To pull this off, the attacker has to get within about four inches of your iPhone or Apple Watch — about the same distance you’d need to hold your device over a payment terminal. That alone makes it impractical, but Veritasium showed that it also needs to be in contact for more than a split second — a demonstration that actually quells some of the concerns from the original disclosure by security researchers. It’s one of those cases where seeing it play out is actually reassuring because it shows how complicated the whole process is.

It’s also important to note that there’s a time-based factor here. The card information that’s captured by the fake “transit” reader has to be relayed to the remote terminal and used almost immediately. This means the method can’t be used to simply walk around collecting Visa card information from people’s iPhones for later use, which is a much more common approach for professional crooks, who typically sell these credentials on the dark web rather than using them directly.

Should You Be Concerned?

As I said earlier, the complexity and impracticality of this attack makes it a non-issue for most folks, especially since the attack vector requires some pretty precise conditions. It will only work if someone has Express Transit enabled and has a Visa card set up as their Express Transit method. The researchers in 2021 couldn’t make this exploit work with Mastercard, Amex, or Discover, and Veritasium confirms that’s still the case.

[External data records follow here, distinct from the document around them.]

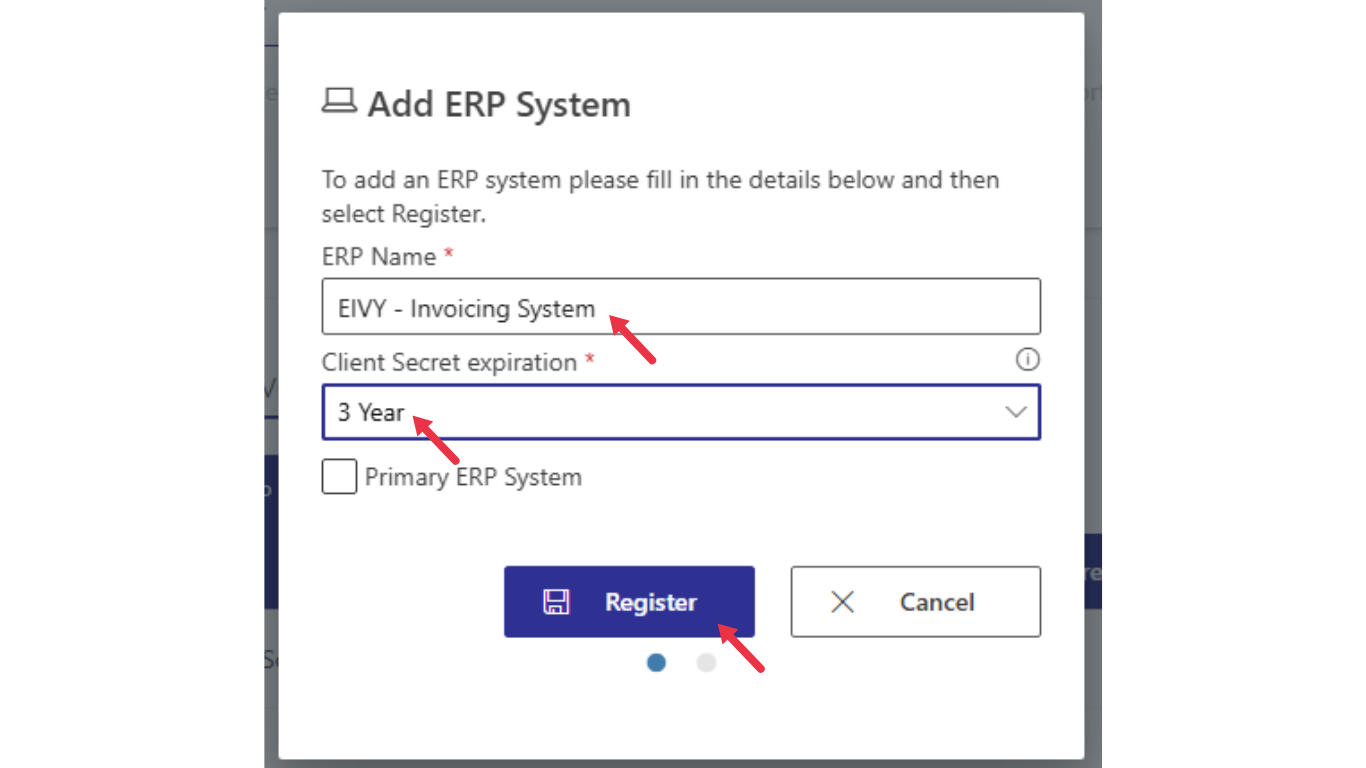Click the 'Client Secret expiration' label
The height and width of the screenshot is (768, 1366).
(449, 362)
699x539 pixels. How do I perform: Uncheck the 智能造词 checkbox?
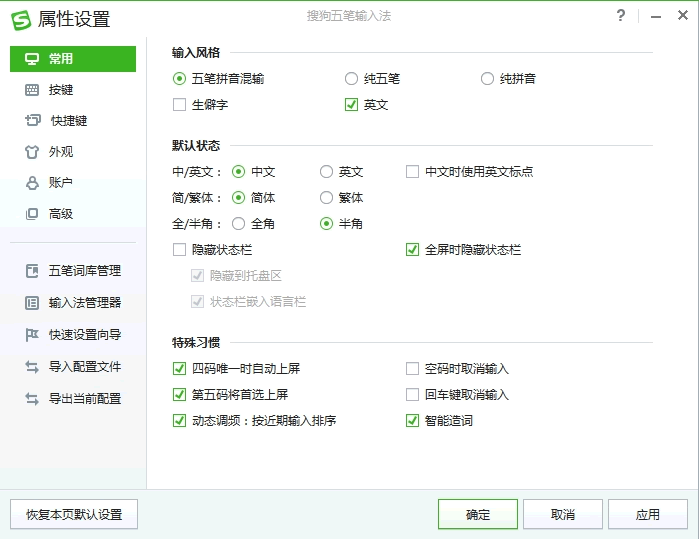[412, 421]
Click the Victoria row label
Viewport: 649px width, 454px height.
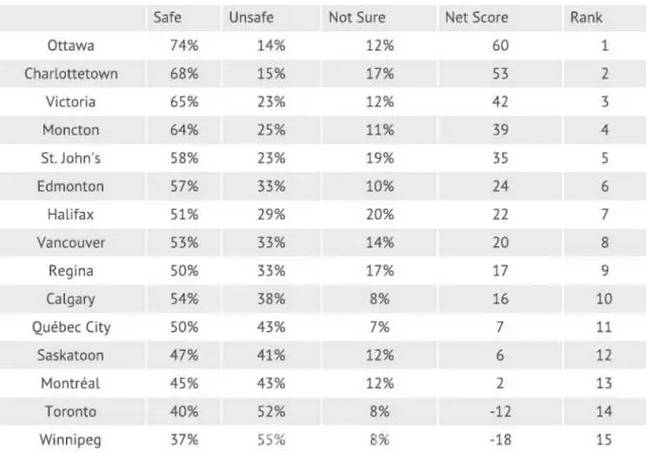(x=71, y=102)
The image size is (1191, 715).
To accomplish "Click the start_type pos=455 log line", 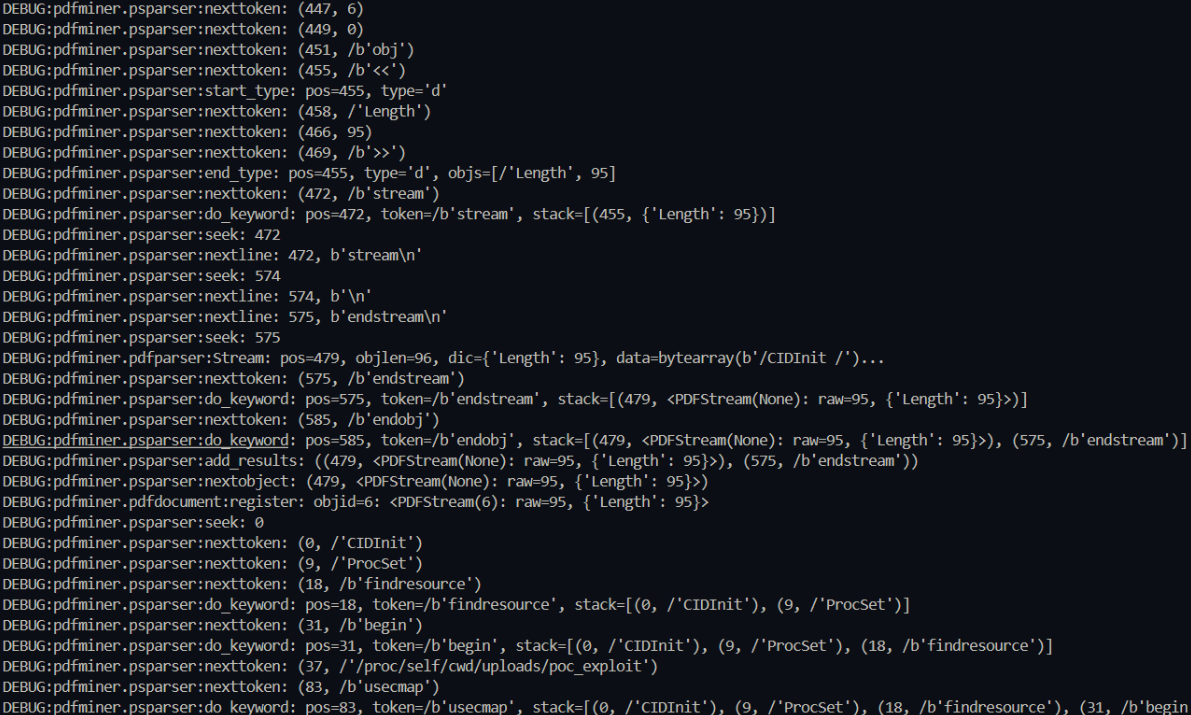I will 224,91.
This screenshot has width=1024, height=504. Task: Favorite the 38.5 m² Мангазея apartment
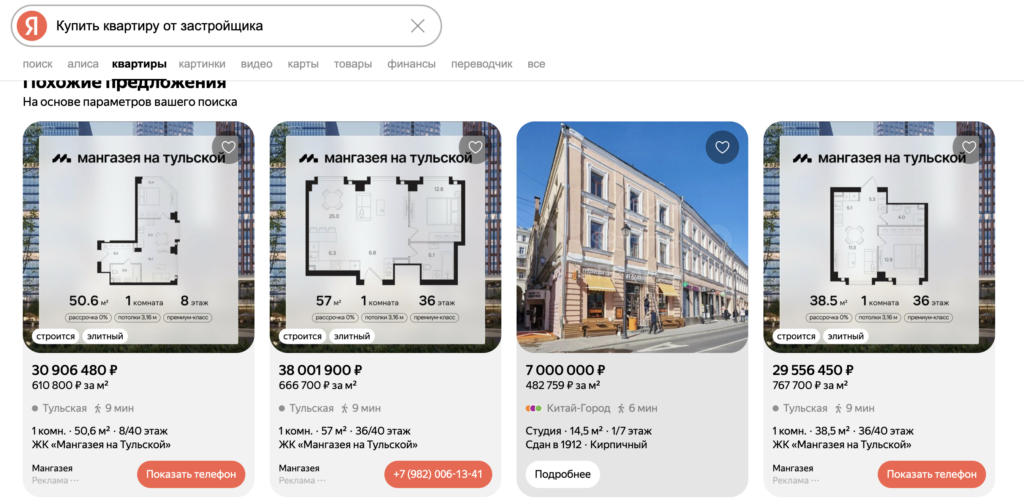tap(968, 148)
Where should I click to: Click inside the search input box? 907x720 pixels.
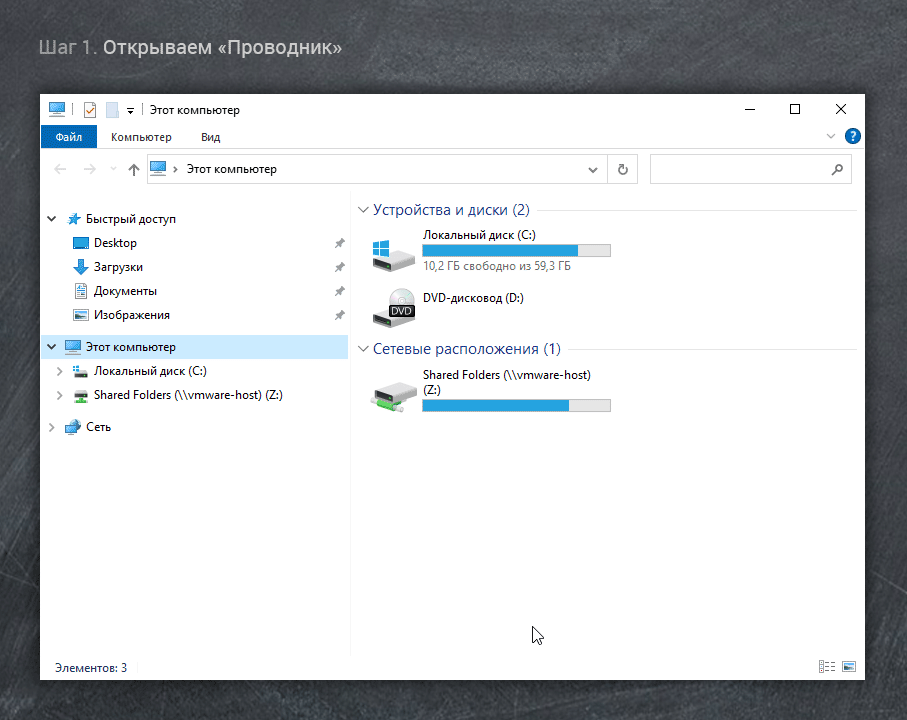740,170
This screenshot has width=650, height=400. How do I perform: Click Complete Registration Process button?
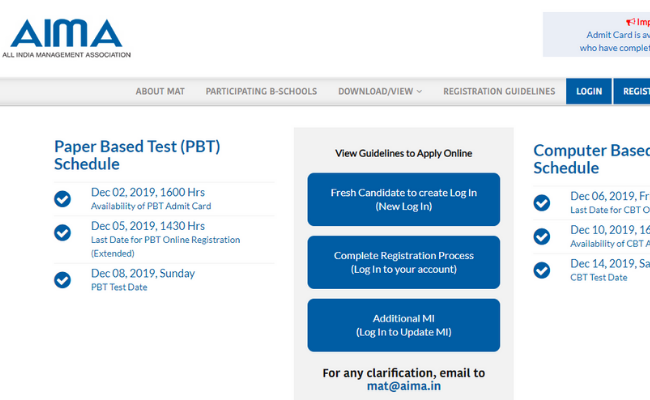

To be clear, only one payment card can be assigned to Express Transit. This means that even if you have a Visa card in your Apple Wallet, you won’t be vulnerable to this attack at all if you’re using another type of payment card, either as a primary Express Transit or as a backup for a transit fare card (needless to say, fare cards aren’t vulnerable to this attack either).

While the researchers from the universities of Surrey and Birmingham who discovered this exploit in 2021 expressed concerns that these attacks could “become a real issue” in a few years, we’re now looking at this discovery fading away in the rear-view mirror, and the only report of anyone taking advantage of it has been Veritasium’s video. While that runs the risk of popularizing the technique, this isn’t an attack that novices can easily pull off, and it’s guaranteed the pros have already known about this one for a long time.

Lastly, it’s also notable that Apple and Visa have repeatedly dismissed this as an issue. From Apple’s perspective, it’s Visa’s responsibility, and as far as Visa is concerned, it’s a nothing burger. The credit card company has clearly said that cardholders are protected by its zero liability policy, which means it’s the one taking all the risk.

Nevertheless, you can check your Express Transit configuration by going to Settings > Wallet & Apple Pay > Express Transit Card. From here, you can select a specific card to use for Express Transit, or choose “None” to disable it entirely. You can do the same for your Apple Watch from the Watch app on your iPhone. Even though you’re extremely unlikely to fall prey to this attack, there’s also not much point in leaving Express Transit on if you don’t use a public transit system that supports Apple Pay.